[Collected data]
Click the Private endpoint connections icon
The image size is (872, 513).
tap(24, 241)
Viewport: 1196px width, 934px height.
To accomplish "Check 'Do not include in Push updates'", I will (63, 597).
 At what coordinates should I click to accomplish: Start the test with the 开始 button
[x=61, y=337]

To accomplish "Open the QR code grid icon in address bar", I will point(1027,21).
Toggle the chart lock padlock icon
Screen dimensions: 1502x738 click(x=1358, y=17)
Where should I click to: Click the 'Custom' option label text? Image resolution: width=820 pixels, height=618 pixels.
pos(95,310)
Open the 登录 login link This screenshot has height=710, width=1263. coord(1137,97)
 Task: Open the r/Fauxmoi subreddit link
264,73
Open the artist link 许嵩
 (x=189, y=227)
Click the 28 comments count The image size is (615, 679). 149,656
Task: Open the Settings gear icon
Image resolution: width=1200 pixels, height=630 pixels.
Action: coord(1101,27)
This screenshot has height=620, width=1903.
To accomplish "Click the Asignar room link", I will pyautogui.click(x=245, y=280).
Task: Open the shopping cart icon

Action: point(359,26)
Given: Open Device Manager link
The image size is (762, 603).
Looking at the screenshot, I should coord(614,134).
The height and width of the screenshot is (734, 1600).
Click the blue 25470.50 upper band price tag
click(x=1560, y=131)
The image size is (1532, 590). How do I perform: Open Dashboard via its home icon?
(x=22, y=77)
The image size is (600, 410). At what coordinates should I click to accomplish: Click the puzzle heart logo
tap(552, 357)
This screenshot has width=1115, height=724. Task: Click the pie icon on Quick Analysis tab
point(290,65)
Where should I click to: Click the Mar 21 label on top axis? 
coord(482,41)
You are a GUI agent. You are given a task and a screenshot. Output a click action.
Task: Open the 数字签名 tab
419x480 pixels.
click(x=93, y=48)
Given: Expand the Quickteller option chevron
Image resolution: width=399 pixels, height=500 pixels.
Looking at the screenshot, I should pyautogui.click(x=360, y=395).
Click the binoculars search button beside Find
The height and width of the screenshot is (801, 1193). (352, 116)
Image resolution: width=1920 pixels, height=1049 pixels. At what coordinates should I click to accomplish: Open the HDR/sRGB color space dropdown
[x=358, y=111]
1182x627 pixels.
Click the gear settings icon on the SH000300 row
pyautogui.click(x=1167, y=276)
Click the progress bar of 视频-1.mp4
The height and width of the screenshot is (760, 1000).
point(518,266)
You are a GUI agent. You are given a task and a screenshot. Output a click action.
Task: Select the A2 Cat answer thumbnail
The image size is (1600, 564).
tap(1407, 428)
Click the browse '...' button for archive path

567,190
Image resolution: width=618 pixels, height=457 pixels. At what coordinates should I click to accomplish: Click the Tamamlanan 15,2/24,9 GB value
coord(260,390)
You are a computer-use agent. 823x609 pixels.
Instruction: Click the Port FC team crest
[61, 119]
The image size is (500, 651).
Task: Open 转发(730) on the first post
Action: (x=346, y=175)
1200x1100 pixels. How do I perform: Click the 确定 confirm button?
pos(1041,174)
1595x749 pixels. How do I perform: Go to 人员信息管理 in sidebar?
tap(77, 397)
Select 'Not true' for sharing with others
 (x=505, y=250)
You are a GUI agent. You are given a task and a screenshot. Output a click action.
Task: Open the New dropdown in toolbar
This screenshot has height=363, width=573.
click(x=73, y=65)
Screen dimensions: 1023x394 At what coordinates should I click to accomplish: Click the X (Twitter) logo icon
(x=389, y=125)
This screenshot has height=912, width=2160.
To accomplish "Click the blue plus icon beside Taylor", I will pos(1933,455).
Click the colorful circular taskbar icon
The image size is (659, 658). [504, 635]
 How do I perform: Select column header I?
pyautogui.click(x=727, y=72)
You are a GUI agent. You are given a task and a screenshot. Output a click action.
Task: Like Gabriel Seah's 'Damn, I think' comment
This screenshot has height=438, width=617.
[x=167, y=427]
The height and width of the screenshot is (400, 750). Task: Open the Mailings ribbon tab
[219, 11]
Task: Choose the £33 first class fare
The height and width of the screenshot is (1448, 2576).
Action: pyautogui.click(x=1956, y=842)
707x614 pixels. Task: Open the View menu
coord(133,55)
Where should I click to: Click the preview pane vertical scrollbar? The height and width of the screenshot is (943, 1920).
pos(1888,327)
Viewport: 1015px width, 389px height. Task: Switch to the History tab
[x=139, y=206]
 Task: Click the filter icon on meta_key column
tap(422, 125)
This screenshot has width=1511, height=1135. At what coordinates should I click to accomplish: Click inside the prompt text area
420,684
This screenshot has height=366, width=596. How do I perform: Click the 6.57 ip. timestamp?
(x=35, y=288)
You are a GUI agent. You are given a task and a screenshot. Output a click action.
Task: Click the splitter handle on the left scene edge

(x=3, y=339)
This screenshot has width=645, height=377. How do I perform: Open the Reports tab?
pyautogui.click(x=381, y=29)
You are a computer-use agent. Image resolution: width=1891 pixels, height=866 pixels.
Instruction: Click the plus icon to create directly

### HOW TO COMPLETE THIS TASK
Collect the complete line wherever the string "plus" appears in the records.

### SOLUTION
To accomplish "Click the blue plus icon beside Taylor", I will pos(1933,455).
Instruction: Click the plus icon to create directly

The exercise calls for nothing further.